Potamonautes danielsi and Potamonautes sidneyi s. str. are difficult to distinguish based on morphology alone, as key characters often overlap. The type specimens of the two species exhibit marked differences i.e.: 1) Potamonautes danielsi sp. n. has a smoother or slightly granulated anterolateral margin with a smoother or scabrous epibranchial region (fig. 7A), while Potamonautes sidneyi s. str. typically has a heavily granulated anterolateral margin with a highly scabrous branchial region (plate XIV fig 5-Rathbun, 1904; fig. 4A) and even bears fine hairs on the carapace in some populations; 2) the propodi of Potamonautes danielsi sp. n. are inflated (Fig. 8A, B) while those of Potamonautes sidneyi s. str. are slender (Fig. 5A, B); 3) Potamonautes danielsi sp. n. has a high terminal segment length: subterminal segment length of gonopod 2 (Fig. 8H, I) and a low terminal segment length: subterminal segment length of gonopod 1 (Fig. 8F, G), while Potamonautes sidneyi s. str. has a lower terminal segment length: subterminal segment length of gonopod 2 (Fig. 5H, I) and a higher terminal segment length: subterminal segment length of gonopod 1 (Fig. 5F, G); 4) Potamonautes danielsi sp. n. bears slim pereopods (Figs 7A, B) as opposed to the stout limbs of Potamonautes sidneyi s. str. (Figs 4A, B).
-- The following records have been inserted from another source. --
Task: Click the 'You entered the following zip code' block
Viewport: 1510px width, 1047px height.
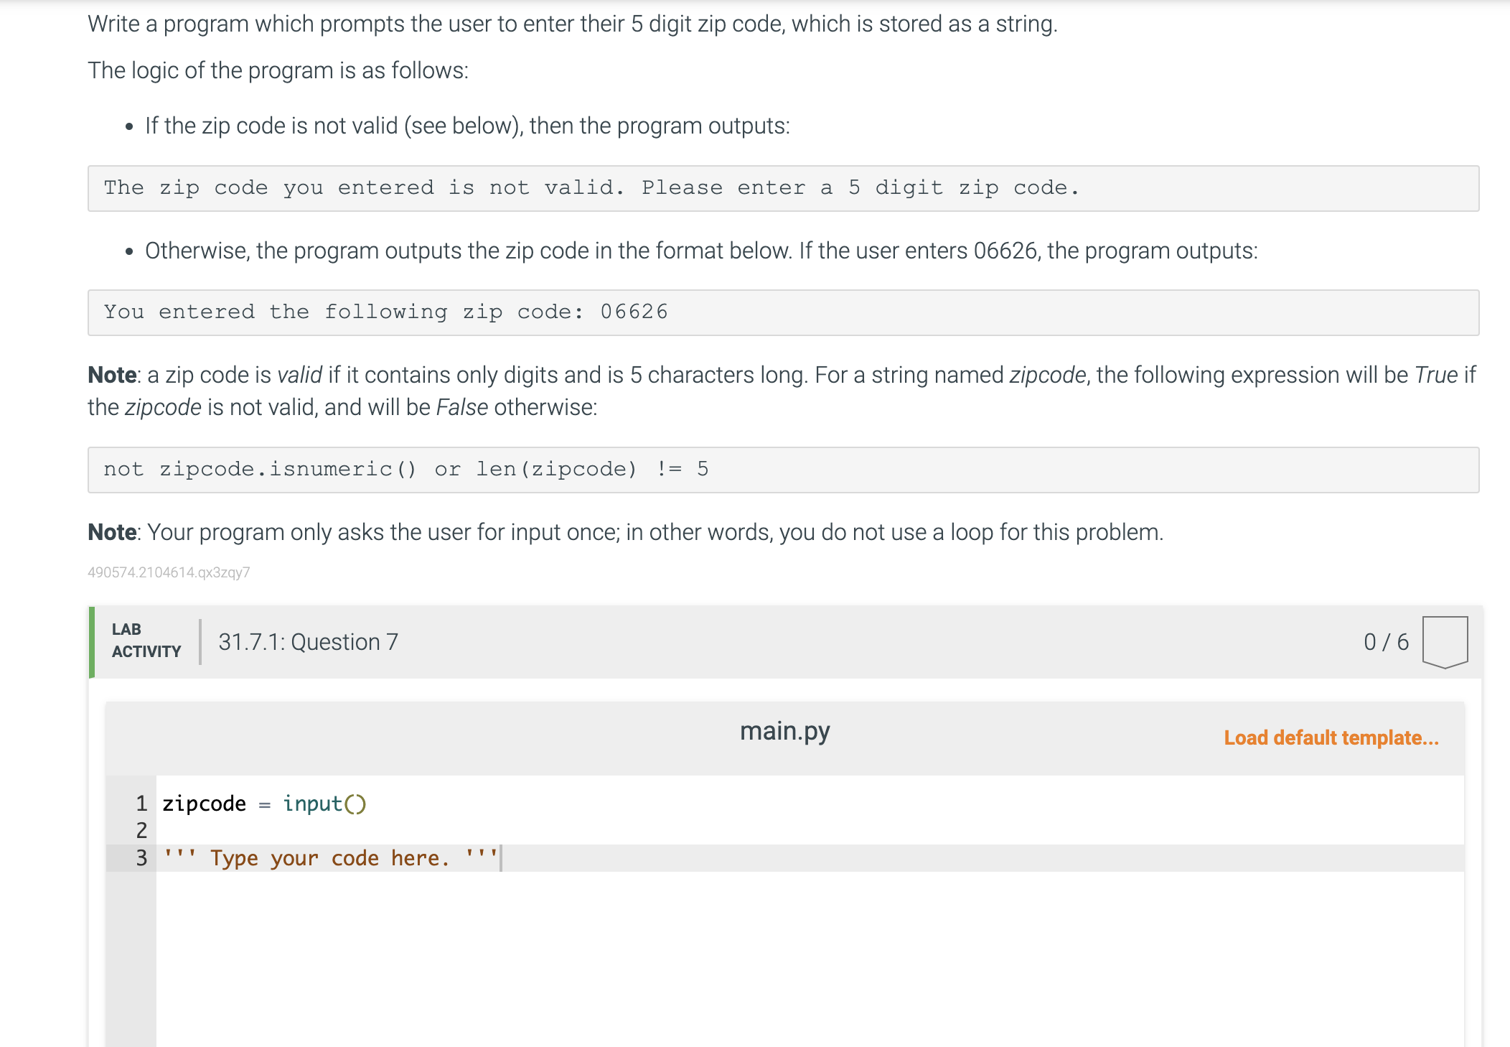Action: tap(782, 312)
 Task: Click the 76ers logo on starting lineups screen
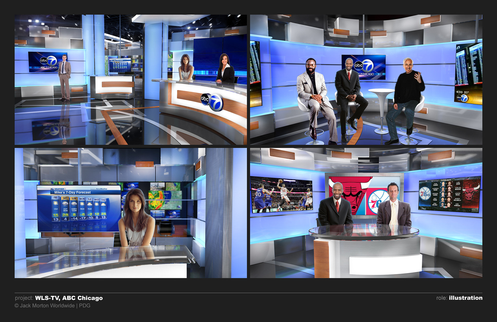point(425,194)
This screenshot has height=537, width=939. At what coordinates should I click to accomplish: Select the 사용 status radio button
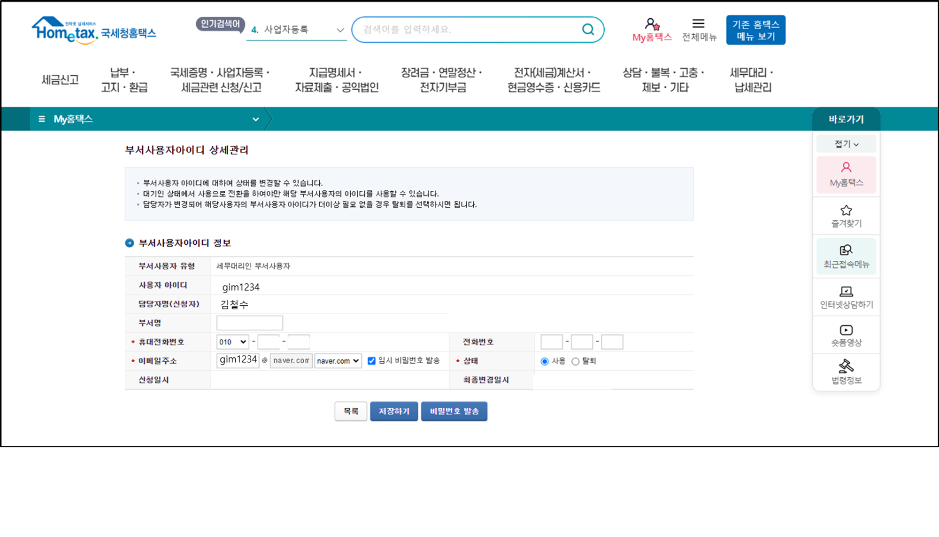[545, 361]
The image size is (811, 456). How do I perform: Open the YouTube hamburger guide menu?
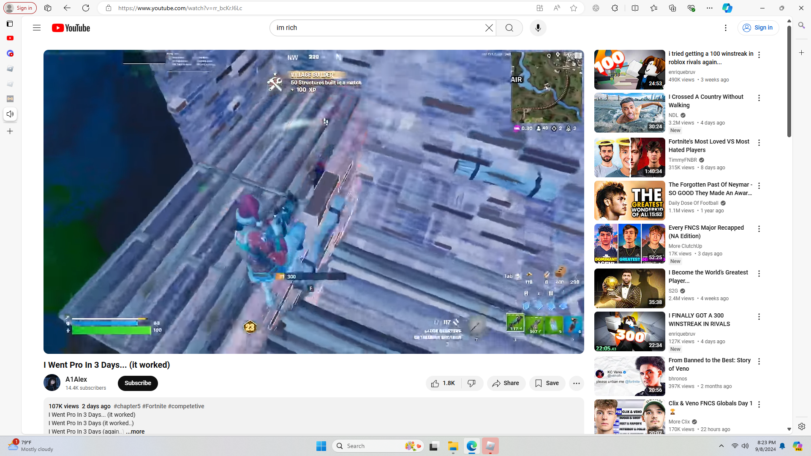37,28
However, across the known range of distribution these individual characters vary significantly, with one species resembling the other on occasions. Their separation, thus, requires the inclusion of the whole suite of key characters including the shape and width of the carapace, the inflation of the propodi, the slenderness of the pereopods, the terminal segment length:subterminal segment length ratio of gonopod 1, and the shape of gonopod 1. The granulation of the carapace alone is not a reliable distinguishing character to tell these two species apart. Following morphometric analyses, the new species was distinguished from Potamonautes sidneyi s. str. mainly by the carapace variables CWA, CL and CH, which contributed the most to distinguishing between the two forms in the discriminant analysis (Fig. 2). The classification functions for both species were as follows:

Y( Potamonautes danielsi sp. n.) = 620.17(LogCWA)-1349.21(LogCL)-362.50(LogCH)-382.53

Y( Potamonautes sidneyi s. str.) = 765.23(LogCWA)-1491.17(LogCL)-305.94(LogCH)-420.01

Individuals were then reassigned to groups based on a priori probabilities, using these classification functions. Ninety-one percent (91%) of the Potamonautes danielsi sp. n. individuals and 95% of the Potamonautes sidneyi s. str. individuals were correctly classified, with only three and one individuals being reassigned to the other species, respectively. The following three regressions were used to support the distinction between the two species: A. P2ML/P2MW, B. CRPW/CRPL, and C. CWA/CL (Fig. 3a, b, c). Regression analyses showed that the two species are significantly distinct using these morphological regressions (P2ML/P2MW-SS = 0.62, df = 1, F = 581, p <0.001; CRPW/CRPL-SS = 1.11, df = 1, F = 939, p <0.001; CWA/CL-SS = 0.59, df = 1, F = 2923, p <0.001).